_Extracted data_
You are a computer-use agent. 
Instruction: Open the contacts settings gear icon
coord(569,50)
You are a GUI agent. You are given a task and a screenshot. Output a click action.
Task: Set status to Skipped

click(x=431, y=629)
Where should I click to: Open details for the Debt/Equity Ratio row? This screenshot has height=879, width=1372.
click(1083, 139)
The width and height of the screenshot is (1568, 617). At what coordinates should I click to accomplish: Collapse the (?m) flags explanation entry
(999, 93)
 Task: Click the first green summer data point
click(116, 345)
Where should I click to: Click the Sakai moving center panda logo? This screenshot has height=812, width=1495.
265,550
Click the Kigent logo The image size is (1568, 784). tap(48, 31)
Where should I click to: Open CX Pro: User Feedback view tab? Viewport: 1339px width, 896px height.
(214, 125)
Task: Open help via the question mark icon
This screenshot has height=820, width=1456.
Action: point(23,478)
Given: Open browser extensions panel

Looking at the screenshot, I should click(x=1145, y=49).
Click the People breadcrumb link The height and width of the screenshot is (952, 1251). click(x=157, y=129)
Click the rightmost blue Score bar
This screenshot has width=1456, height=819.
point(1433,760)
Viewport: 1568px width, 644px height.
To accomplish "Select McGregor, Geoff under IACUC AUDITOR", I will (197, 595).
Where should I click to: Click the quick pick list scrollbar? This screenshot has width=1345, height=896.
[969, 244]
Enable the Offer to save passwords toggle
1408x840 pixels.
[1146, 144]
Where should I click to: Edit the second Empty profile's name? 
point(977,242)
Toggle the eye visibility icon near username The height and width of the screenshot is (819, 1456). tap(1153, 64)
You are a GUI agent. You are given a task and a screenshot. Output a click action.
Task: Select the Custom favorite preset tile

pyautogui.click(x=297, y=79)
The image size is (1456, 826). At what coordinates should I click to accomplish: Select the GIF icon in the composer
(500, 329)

_What the task asks_
Reproduce the line that contains "Task: Select the Custom favorite preset tile" and each line after it through the last line of the entries above, exactly; leave out all earlier lines.

_Exercise solution_
Task: Select the Custom favorite preset tile

pyautogui.click(x=297, y=79)
The image size is (1456, 826). At what coordinates should I click to accomplish: Select the GIF icon in the composer
(500, 329)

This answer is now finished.